C’est avec élégance (graphique) et perspicacité (littéraire) que les éditions Matin Calme ont entrepris de faire découvrir au lecteur français l’originalité du polar coréen avec leur collection WHODUNIT. La dernière pépite, Mortel Motel de Do Jinki, est le deuxième volume d’une série de romans à énigme dont le héros récurrent est l’avocat Gogin, ami et assistant du policier Lee Yuhyeon : « Depuis, Gogin agit dans l’ombre de la loi un peu comme un loup ayant quitté sa meute. »
Il semblerait que ce qui s’est produit il y a une vingtaine d’années avec le cinéma coréen soit en train de se reproduire dans la littérature : une maitrise technique impressionnante, une parfaite connaissance des codes de genre et juste ce qu’il faut de distance ironique pour éviter les clichés. Ajoutons-y, dans la littérature comme au cinéma, des personnages hors du commun, non par exotisme géographique mais par réelle originalité psychologique, que les auteurs s’amusent à souligner en les comparant à certains de leurs homologues occidentaux : Holmes, Poirot, Maigret Columbo…

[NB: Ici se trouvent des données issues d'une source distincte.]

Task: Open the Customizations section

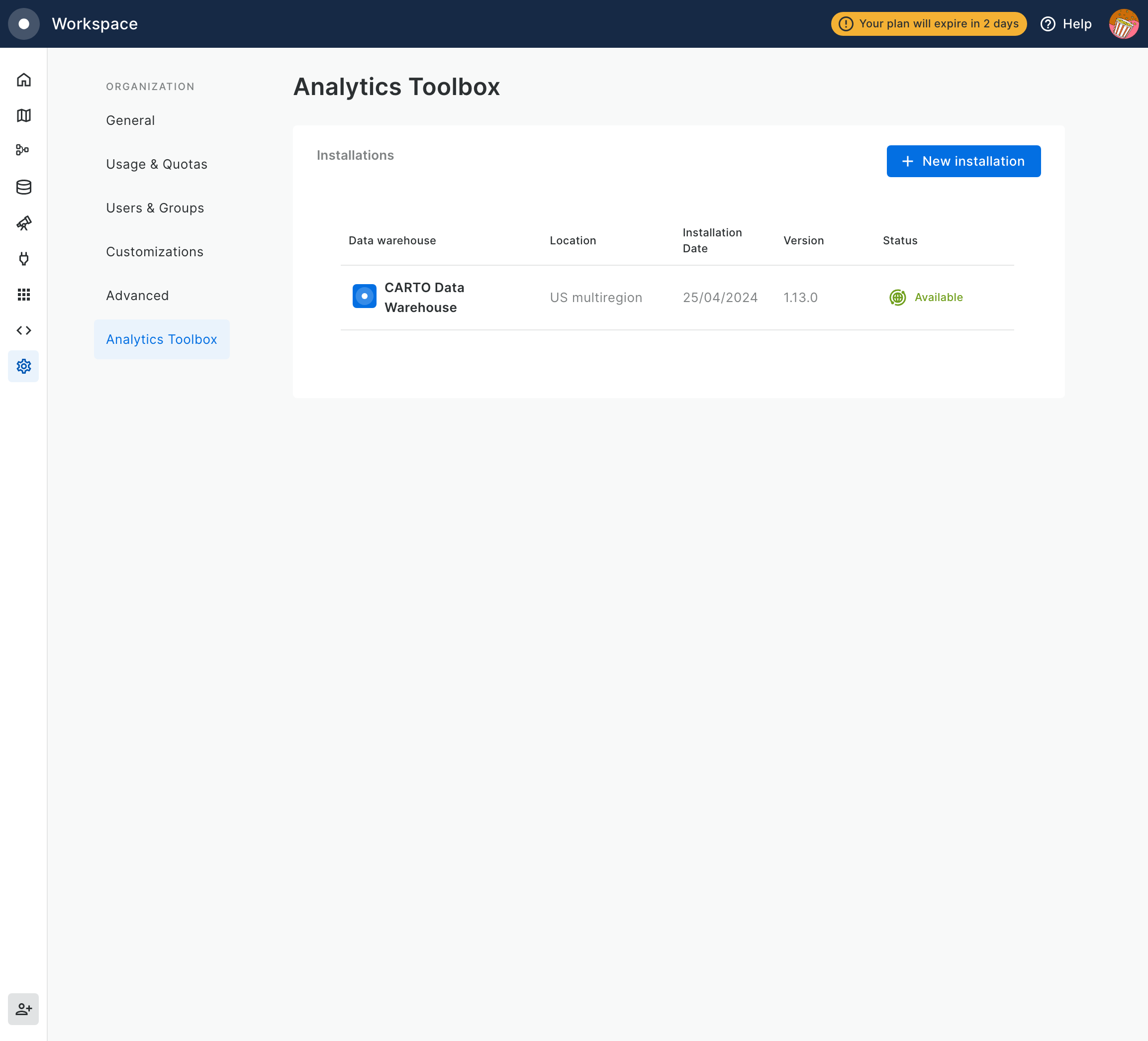Action: pyautogui.click(x=155, y=252)
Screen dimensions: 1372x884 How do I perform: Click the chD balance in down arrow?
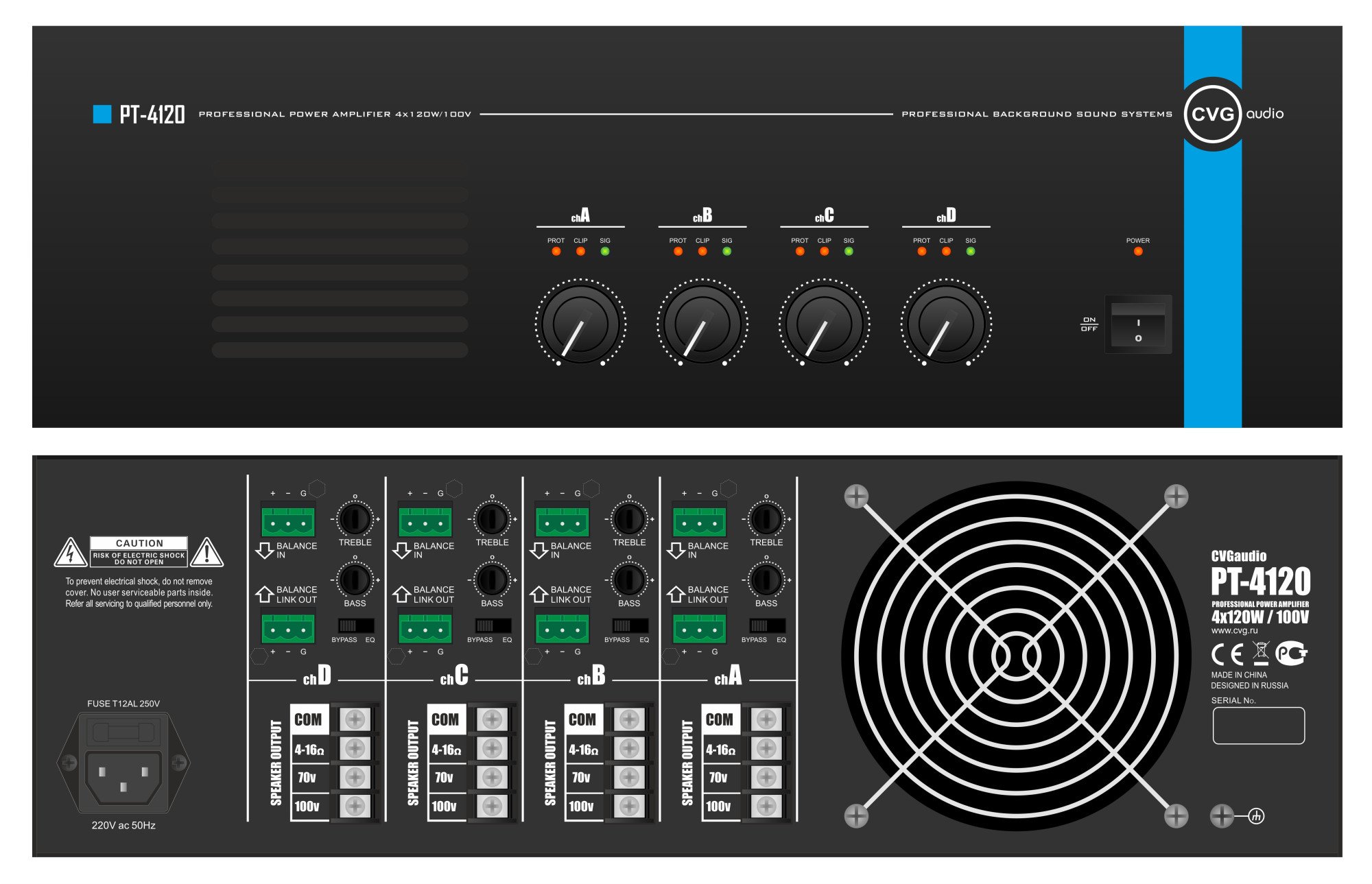click(265, 550)
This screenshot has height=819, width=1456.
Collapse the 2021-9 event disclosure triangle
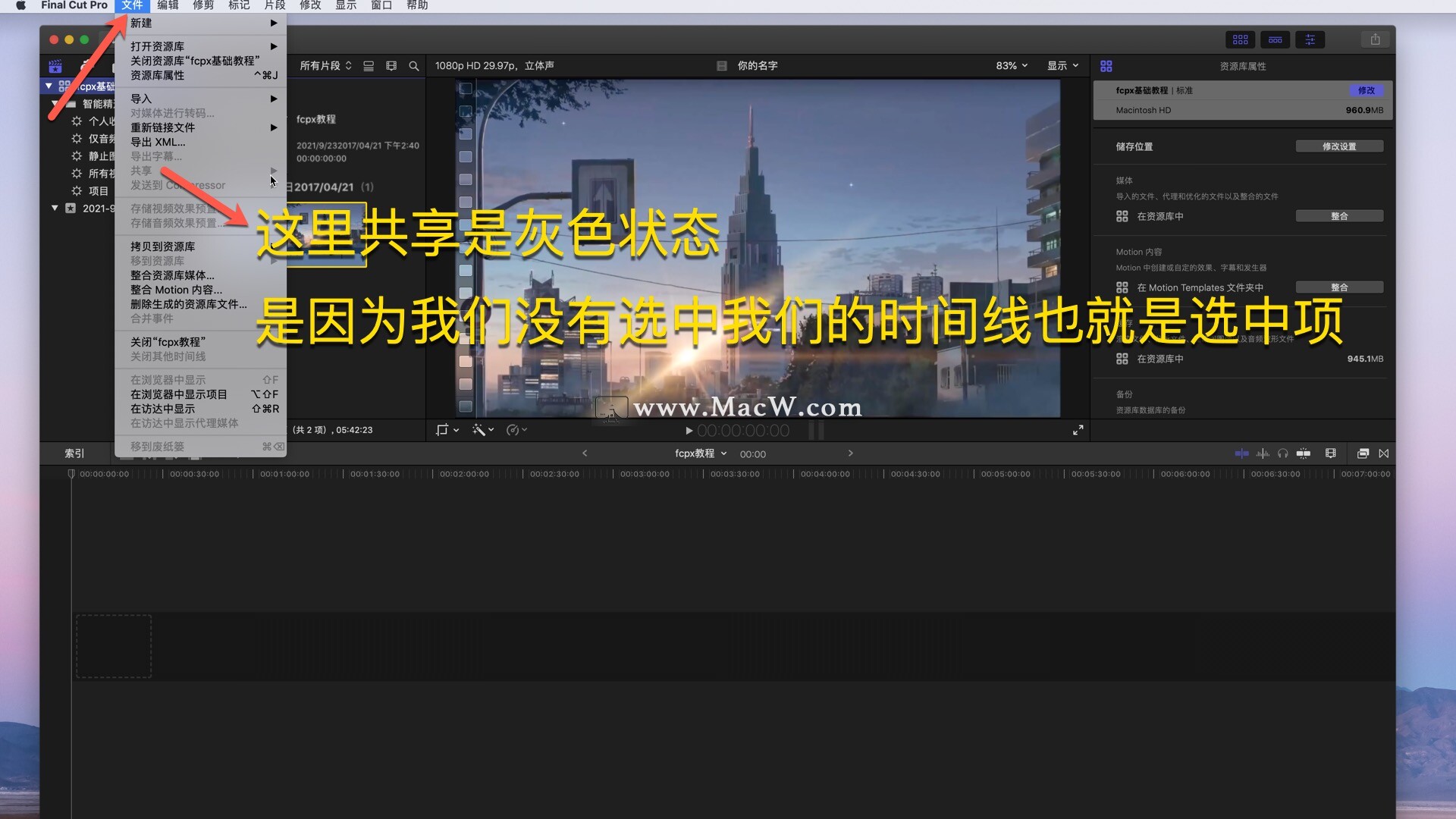55,208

Qui a tué Cheon Na-yeong, l’épouse du célèbre chirurgien Tae Jeong-u, amant de la femme de Kil Yeong-in (disparue depuis un an) ? Apparemment le mari chirurgien lui-même puisqu’ils partageaient la même chambre de motel dans laquelle on a retrouvé le cadavre… mais pas l’assassin ! Se pourrait-il que le mari trompé ait choisi de se venger de la trahison et de la disparition de sa femme en tuant la femme de son rival ? Mais pourquoi l’épouse, et pas le rival lui-même ? De toutes façons, lui, Kil Yeon-in, personne ne l’a vu au motel alors que plusieurs témoins ont vu et plus ou moins « deviné » ce qui se passait dans la chambre, lieu du crime !
Classique affaire de meurtre en chambre close ? Pas vraiment ! et on s’en voudrait de divulgacher une enquête riche en rebondissements, de plus en plus sanglants, de plus en plus étonnants, jusqu’à un dénouement grandguignolesque, mais malgré tout cohérent.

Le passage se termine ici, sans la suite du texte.